**REQUIRED WORK**.
a: In the interview on the German wartime nuclear project, what range did the Heereswaffenamt report give for the critical mass of a uranium-235 bomb?
b: Carry the interview on the German wartime nuclear project forward from its final line.

**TEXT SEGMENT**.
━━━━━━

Yes, but there's another problem, and that is that people have the impression that Heisenberg was the only person who determined what was done. There were other scientists. In the first three years of the war the German project was under the control of the Germany army. In February, 1942, when Heisenberg gave this lecture, there was a conference, all the German scientists — Hahn gave a talk on fission products — gave lectures. Afterward, the "Heereswaffenamt" produced a report giving an overview of the entire project. This mentioned Heisenberg's work, and other physicists independent of Heisenberg, and stated that the critical mass of a uranium-235 bomb and is probably between 10 to 100 kilograms, which is about the first estimates you had.

Peierls:

Yes, we were a bit lower, but we were, under estimating.

Walker:

So in a sense, see, that's the other problem, directing too much attention to Heisenberg.

Peierls:

Yes. But I mean, the crucial thing I think was that about that time, Heisenberg decided that to produce the right amount of the separated isotope was not feasible in Germany in wartime, and in a way he's right because even in America, it took longer than the war in Germany. However, one couldn't at that point say exactly how long it would take, nor how long the war would last.

Walker:

I think you have to look at, the different time periods.

Peierls:

Of course.

Walker:

First the Blitzkrieg period, in which up until say October, 1941, the German armies were still advancing in Russia, and every intelligent German thought that the war would soon be over.

Peierls:

Yes.

Walker:

And during this period, there was no rush to produce a "Wunderwaffe" [wonder weapon]. Now, during the next period when the Russians counterattacked at the beginning of 1942, the Germans were still confident of victory but they thought, this may take a few more years. Two or three years. In 1943, the war got much worse. The Americans and British started bombing Germany. Then the scientists began to get very pessimistic about the chances of the war. So it's only as of 1943 that they thought that such superweapons were needed, so 1943 was the time in which they were asked, for something which will be applicable in two or three years.

Peierls:

Yes.. And that of course —

Walker:

In this public lecture, Heisenberg said "Pure uranium-235 is undoubtedly an explosive of utterly unbelievable power," and then he went on to mention, that you can make plutonium in a reactor, which the Germans were aware of, it's a simple enough thing —

Peierls:

— yes —

Walker:

— and then he said, "And this new element 94 is probably also an explosive of utterly unbelievable power," so it is not true that he tried to keep these things quiet at all.

Peierls:

No, no, not at all.

Walker:

However, they were asked repeatedly in 1942 and early "43," this sounds very interesting, however, can we expect practical applications in two to three years?" And the scientists said, "No, no… probably not." And a good comparison here is with Werner von Braun and the rocket people. They were asked, "This sounds very interesting, how much time would you need before we could expect practical applications?" And they said, "Tomorrow, if we only have enough money and support." So it's a very different sort of thing. This moral question, which of course you personally played a part in, the moral question of nuclear weapons, I put it in a short form like this, the German scientists did not try to build nuclear weapons. However, they also did not try to avoid building them.

Peierls:

That's right.

Walker:

The question never came up.

Peierls:

Yes.

━━━━━━

**DATASET EXCERPTS**.
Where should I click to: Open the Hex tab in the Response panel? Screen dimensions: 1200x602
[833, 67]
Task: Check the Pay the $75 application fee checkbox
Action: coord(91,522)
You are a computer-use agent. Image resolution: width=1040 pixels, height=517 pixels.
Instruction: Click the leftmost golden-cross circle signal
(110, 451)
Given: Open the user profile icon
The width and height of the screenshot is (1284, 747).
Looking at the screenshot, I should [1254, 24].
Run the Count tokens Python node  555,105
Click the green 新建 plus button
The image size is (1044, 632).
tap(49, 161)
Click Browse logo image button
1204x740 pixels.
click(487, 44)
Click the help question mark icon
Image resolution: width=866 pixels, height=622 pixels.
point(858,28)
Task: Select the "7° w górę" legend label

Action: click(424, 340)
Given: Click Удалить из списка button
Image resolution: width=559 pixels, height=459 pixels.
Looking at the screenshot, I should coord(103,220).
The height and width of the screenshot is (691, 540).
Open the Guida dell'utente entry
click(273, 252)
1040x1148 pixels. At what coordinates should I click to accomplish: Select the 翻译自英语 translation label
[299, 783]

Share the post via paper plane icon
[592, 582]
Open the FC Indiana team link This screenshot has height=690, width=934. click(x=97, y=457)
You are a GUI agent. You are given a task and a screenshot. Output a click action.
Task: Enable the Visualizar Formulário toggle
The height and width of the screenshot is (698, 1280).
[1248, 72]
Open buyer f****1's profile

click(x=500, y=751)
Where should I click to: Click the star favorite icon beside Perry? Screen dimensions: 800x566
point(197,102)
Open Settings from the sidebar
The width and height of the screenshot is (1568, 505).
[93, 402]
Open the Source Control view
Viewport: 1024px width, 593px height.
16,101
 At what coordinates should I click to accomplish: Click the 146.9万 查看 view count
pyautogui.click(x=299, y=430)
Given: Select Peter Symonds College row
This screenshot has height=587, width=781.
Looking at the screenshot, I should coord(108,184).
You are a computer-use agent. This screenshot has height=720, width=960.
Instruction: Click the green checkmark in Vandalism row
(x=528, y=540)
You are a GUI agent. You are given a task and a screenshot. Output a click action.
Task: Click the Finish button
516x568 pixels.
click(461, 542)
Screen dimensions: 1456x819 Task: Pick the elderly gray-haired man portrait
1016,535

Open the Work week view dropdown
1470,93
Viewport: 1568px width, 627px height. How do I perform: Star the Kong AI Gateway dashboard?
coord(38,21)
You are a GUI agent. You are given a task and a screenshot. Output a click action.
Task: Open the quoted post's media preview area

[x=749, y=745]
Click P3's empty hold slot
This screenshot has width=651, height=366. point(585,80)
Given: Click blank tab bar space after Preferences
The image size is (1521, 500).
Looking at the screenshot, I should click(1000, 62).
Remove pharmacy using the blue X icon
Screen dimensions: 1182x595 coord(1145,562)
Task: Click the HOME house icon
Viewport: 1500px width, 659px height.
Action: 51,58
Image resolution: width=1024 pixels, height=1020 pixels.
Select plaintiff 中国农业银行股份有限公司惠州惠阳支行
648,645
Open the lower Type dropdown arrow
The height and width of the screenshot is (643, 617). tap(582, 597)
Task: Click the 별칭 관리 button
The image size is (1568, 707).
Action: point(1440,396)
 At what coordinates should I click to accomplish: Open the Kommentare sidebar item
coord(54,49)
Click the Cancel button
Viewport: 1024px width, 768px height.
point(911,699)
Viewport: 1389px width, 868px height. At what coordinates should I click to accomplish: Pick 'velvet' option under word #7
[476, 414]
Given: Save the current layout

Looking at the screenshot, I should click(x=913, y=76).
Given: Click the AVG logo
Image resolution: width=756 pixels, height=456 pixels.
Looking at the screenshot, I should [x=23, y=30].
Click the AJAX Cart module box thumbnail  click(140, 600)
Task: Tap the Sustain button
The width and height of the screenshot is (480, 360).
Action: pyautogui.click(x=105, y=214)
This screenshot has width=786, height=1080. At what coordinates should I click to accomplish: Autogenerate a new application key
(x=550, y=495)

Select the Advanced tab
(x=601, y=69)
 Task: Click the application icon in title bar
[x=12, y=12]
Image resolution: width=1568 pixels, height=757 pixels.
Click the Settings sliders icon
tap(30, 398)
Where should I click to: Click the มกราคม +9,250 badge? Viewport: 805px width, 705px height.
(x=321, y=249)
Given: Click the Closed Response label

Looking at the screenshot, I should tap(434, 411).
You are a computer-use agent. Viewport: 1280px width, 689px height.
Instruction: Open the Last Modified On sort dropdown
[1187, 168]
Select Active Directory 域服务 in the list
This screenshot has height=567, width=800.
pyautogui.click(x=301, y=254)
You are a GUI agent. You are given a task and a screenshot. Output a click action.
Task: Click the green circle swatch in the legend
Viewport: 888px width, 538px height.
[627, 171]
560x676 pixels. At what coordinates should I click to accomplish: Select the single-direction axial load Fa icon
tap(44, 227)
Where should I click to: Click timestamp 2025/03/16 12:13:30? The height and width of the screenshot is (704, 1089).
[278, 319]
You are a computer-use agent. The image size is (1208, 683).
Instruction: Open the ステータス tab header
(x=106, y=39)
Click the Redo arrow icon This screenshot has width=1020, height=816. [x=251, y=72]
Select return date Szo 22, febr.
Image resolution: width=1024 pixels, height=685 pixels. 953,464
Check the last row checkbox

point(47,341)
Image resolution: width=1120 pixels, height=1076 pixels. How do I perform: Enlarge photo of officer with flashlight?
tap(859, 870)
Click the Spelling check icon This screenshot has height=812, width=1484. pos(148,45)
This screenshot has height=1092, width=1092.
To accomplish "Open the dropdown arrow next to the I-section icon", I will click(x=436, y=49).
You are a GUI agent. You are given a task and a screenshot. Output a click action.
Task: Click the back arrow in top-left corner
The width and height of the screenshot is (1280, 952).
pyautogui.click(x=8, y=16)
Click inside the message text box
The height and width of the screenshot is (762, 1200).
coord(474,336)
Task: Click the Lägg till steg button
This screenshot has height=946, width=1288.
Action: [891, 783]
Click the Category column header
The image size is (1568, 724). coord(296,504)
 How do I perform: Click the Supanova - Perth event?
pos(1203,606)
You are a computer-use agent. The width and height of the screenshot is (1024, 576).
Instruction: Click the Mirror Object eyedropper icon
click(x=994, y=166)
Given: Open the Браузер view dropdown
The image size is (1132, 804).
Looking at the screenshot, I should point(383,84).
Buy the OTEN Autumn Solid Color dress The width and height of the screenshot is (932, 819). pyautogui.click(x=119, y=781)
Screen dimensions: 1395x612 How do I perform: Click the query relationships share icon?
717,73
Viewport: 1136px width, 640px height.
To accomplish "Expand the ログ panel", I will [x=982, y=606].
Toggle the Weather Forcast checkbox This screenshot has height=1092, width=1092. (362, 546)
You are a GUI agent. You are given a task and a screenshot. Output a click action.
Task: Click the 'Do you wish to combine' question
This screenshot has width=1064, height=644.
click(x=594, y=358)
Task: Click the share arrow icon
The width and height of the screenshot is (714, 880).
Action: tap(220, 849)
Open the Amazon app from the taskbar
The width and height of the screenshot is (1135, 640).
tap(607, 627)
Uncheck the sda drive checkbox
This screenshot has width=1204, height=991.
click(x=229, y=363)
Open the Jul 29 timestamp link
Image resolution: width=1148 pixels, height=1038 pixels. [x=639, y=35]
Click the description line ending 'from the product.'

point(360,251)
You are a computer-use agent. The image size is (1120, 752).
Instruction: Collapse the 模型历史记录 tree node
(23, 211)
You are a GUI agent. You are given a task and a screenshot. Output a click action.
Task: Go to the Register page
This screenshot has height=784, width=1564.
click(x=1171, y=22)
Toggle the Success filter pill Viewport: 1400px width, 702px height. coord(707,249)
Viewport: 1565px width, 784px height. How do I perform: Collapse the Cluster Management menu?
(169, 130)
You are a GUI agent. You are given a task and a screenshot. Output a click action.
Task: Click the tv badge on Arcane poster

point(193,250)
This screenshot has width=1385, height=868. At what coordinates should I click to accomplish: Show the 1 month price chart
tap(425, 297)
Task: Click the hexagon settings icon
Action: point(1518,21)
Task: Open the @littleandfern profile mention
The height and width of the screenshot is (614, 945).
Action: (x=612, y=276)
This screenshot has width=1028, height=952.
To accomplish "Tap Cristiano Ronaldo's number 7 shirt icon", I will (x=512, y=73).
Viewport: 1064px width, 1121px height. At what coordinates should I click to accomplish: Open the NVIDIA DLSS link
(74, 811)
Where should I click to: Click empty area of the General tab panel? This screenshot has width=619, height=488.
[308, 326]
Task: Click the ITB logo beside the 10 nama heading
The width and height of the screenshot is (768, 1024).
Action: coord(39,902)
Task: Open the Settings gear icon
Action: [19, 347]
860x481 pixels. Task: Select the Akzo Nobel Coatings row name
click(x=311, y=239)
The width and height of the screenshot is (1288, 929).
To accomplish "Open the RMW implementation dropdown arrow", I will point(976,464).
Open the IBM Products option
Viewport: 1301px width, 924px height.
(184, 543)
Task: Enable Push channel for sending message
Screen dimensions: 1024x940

━━━━━━

**ANSWERS BY TASK**.
a: Probably between 10 and 100 kilograms.

b:
Walker:

I will show that these scientists did everything they could for the German war effort, they made a distinction, which they appreciated, which you probably didn't and still don't. That is, they say, "We're not working for the Nazis, we're working for Germany."

Peierls:

There's an interesting point, of course. Why did Heisenberg push ahead with the work on the nuclear reactor, although he knew that it wouldn't be practical? I think initially this was simply because that way he could keep a lot of good scientists out of the front lines. And at the end, when the war was nearly lost, was almost lost, finished, he went on because if they had managed to get the chain reaction going before the war was over, they would have added to the prestige of German science and that would be helpful after the war. Of course, if Fermi hadn't done it a few years earlier.

Walker:

Yes, you remember, as you are perhaps aware, at the very end, the German scientists were sure that if we've only gotten this far, this is proof that the Americans and British are behind us.

Peierls:

That's right.

Walker:

They were supremely arrogant.

Peierls:

Tremendous arrogance.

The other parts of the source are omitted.